The research challenges the classic hypothesis about the origin of the most powerful ocean current on the planet, which envelops and protects the white continent, and warns of its fragility in the face of global change.
The Circum-Antarctic Current works as a great engine regulating the planet’s climate. It had always been thought that its origin caused the formation of permanent ice in Antarctica about 34 million years ago, but now a work led by the University of Barcelona, ??the Andalusian Institute of Earth Sciences (CSIC) and Imperial College of London casts doubt on this theory and completely changes the understanding of how the Antarctic ice sheet developed in the past and what this could mean for the future of the planet as the climate changes.
The article published in the journal Nature Geoscience breaks with the classic view on the origin of the Antarctic Circumpolar Current, the largest marine current on Earth and decisive in ocean circulation and global climate.
The most powerful ocean current on the planet
“Until now it was thought that the polar current drove the formation of ice in Antarctica. Our study reveals that the oceanographic current is much later than the beginning of the Antarctic glaciation,” explains Professor Dimitris Evangelinos, first author of the study and member of the Consolidated Research Group in Marine Geosciences of the Faculty of Earth Sciences of the UB and Imperial College London.

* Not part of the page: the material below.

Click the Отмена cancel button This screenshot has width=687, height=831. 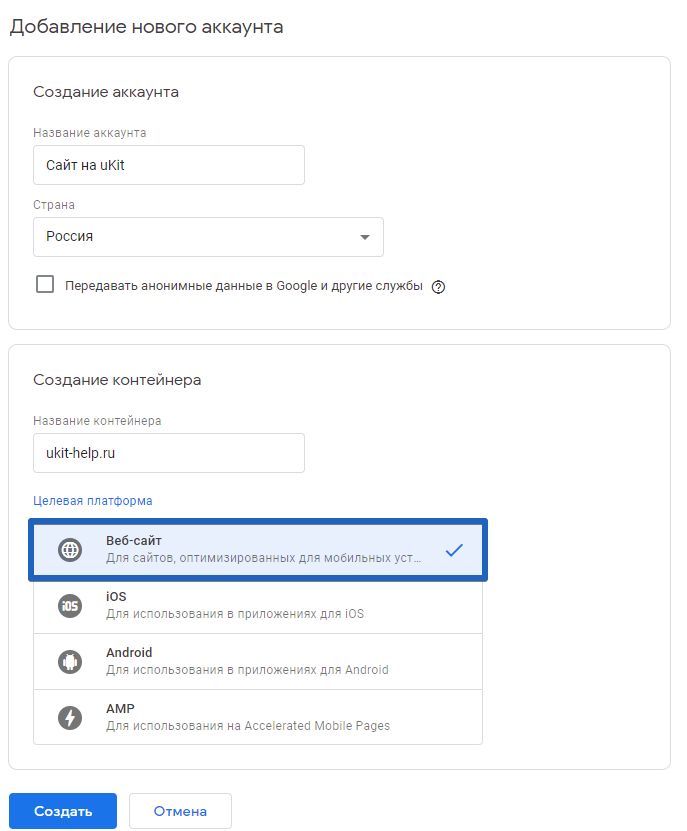180,811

“This discovery implies a whole change of scientific perspective in the world of Antarctic research on the interaction between the polar current and the Antarctic ice,” says the expert. “The findings also reveal that this current is very sensitive to changes in climate conditions, a condition that also puts the climate protection of the frozen supercontinent at risk.”
Teams from the Paleomagnetism Laboratory of the Scientific and Technological Centers of the UB (CCiTUB) and Geosciencies Barcelona (GEO3BCN-CSIC), the University of Granada, the University of Salamanca and the University of Bordeaux, among others, have also collaborated on the article.

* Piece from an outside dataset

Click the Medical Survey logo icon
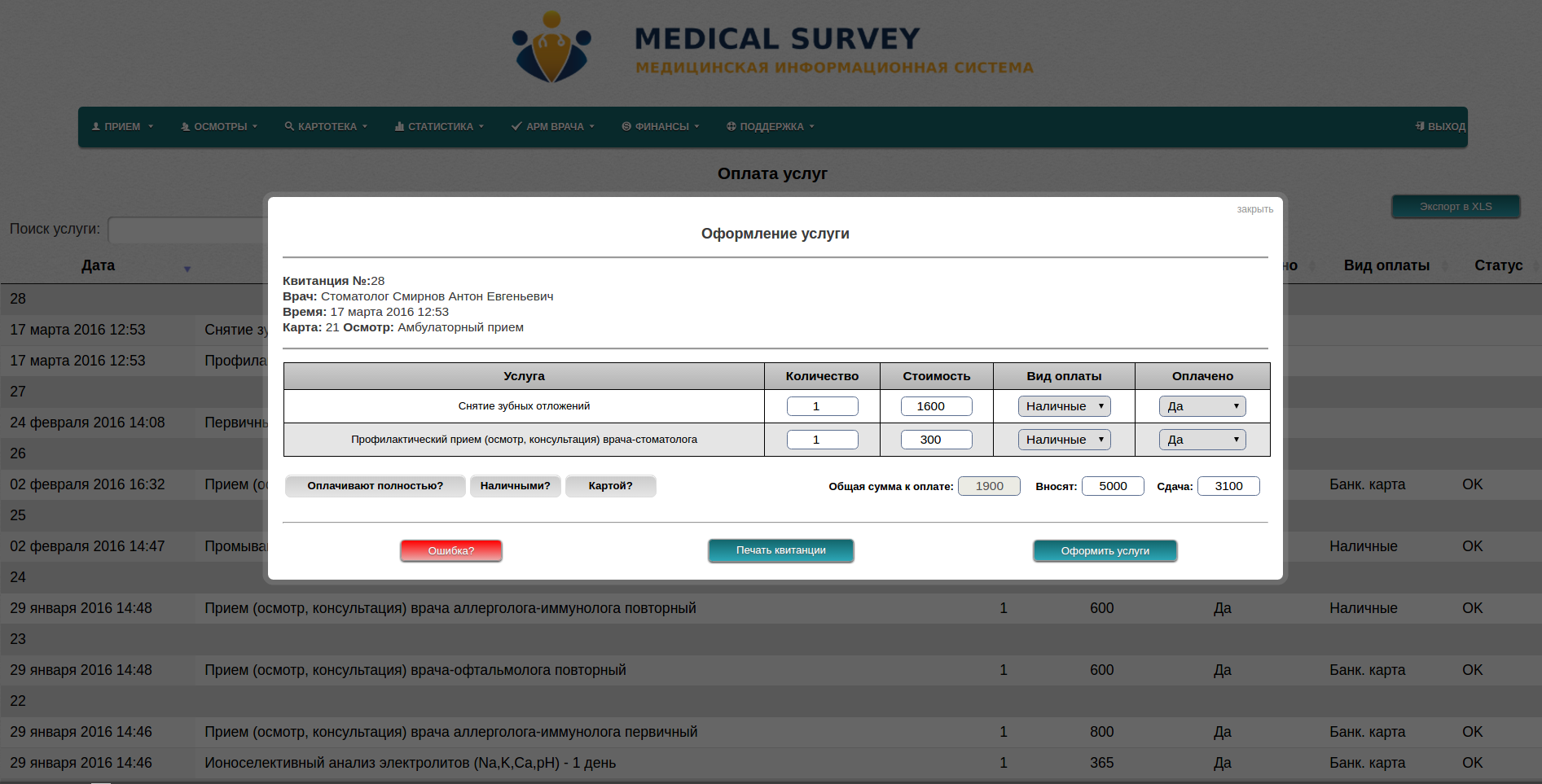This screenshot has height=784, width=1542. (x=551, y=47)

A paradigm shift in Antarctic research
The scientific community has debated for years about the origin and characteristics of the Antarctic Circumpolar Current. In addition to connecting the three main basins of the Southern Ocean (Atlantic, Pacific and Indian), this mass of polar waters regulates the transport of nutrients and energy to low latitude regions.
“The Arctic is the planetary region with the greatest impact from global warming. In Antarctica the effects are not as intense. And this is partly explained by the thermal insulation generated by the Circum-Antarctic Current, which prevents the arrival of warm waters on the white continent,” explains Professor Isabel Cacho, from the Department of Earth and Ocean Dynamics of the UB.
This study challenges the most accepted hypothesis, which establishes the appearance of the Antarctic Circumpolar Current once plate tectonics separated the Antarctic continent from the South American continent and opened the Drake and Tasmanian passages to the Southern Ocean.
“This means that the ice in Antarctica was formed prior to the existence of the Circum-Antarctic Current,” says the researcher. “The new study provides evidence that this circumpolar current is not the cause of Antarctic glaciation, but rather the consequence of ice formation.”
The work opens new perspectives for understanding the interaction between the Antarctic Circumpolar Current and the Antarctic Ice Sheet. “Understanding how these mechanisms work is important to understand the current and future ocean dynamics of the Southern Ocean in times of the past, and more importantly, in the face of the challenge of climate change,” the experts conclude.